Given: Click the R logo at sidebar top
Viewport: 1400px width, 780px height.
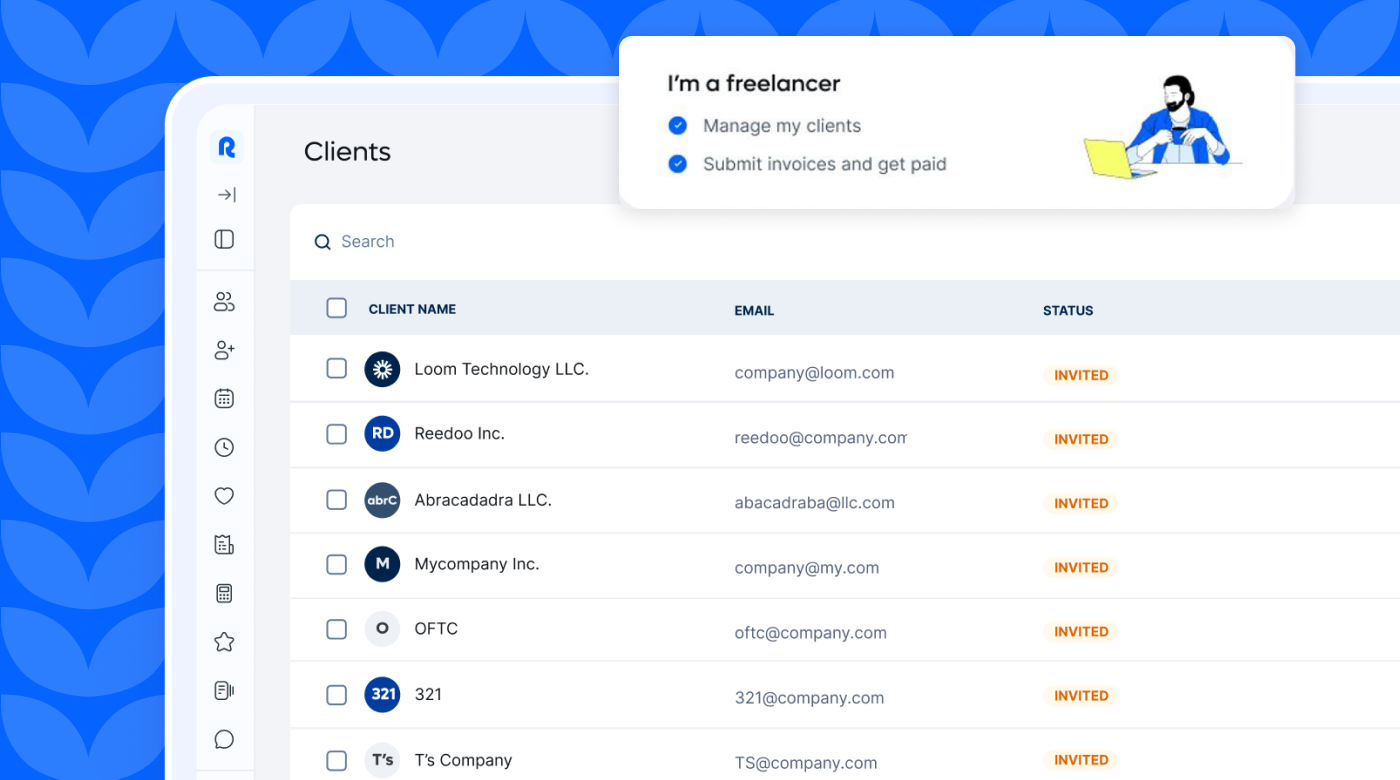Looking at the screenshot, I should point(225,146).
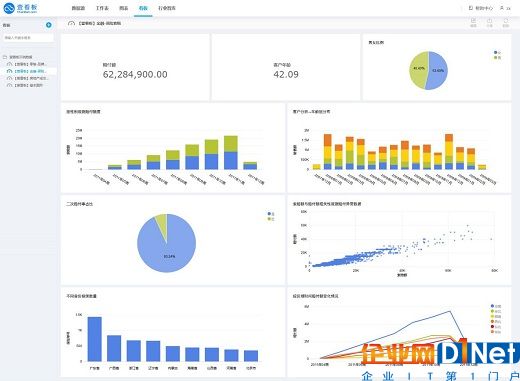Collapse the dashboard folder in the sidebar tree
Image resolution: width=520 pixels, height=381 pixels.
click(x=5, y=57)
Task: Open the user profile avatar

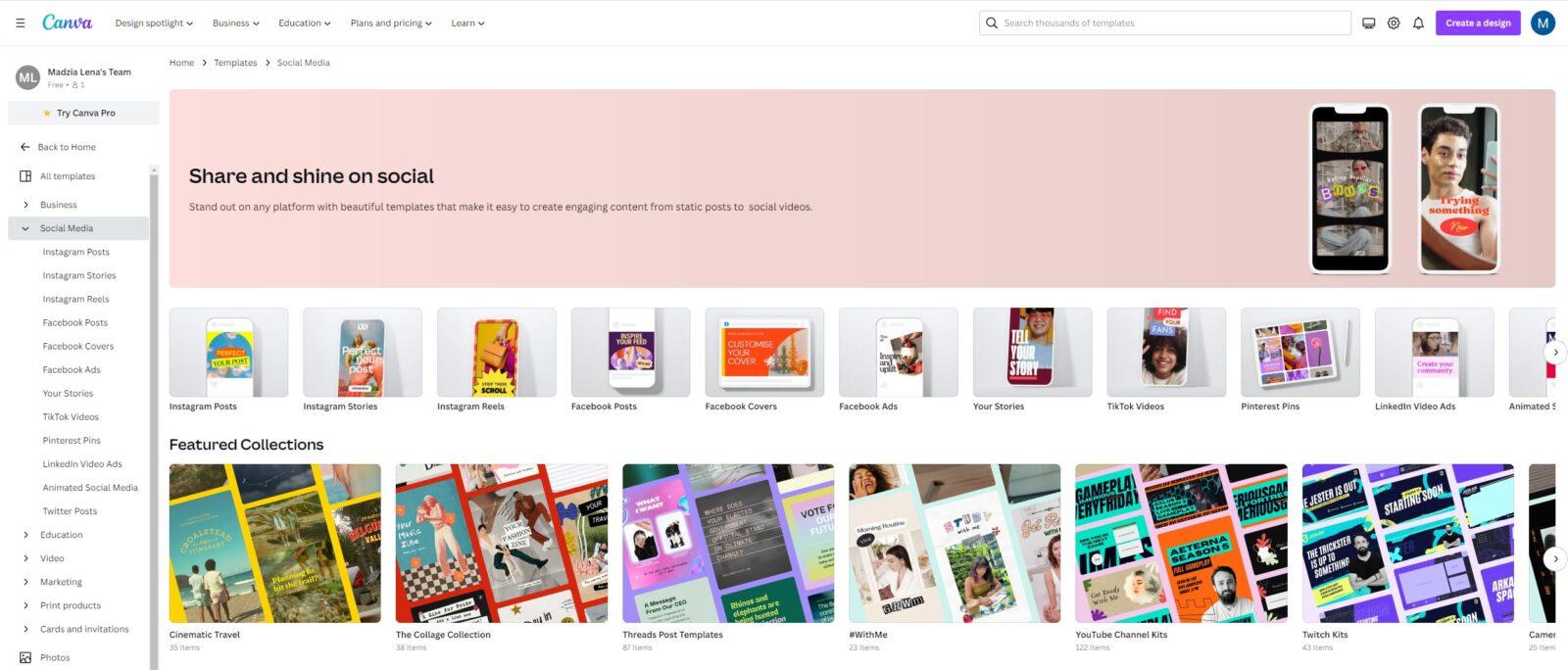Action: (x=1543, y=23)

What the task asks
List every line of the material that contains the word "width", copying each such line in full.

Expected answer
Viewport: 1400px width, 780px height.
Image resolution: width=520 pixels, height=381 pixels.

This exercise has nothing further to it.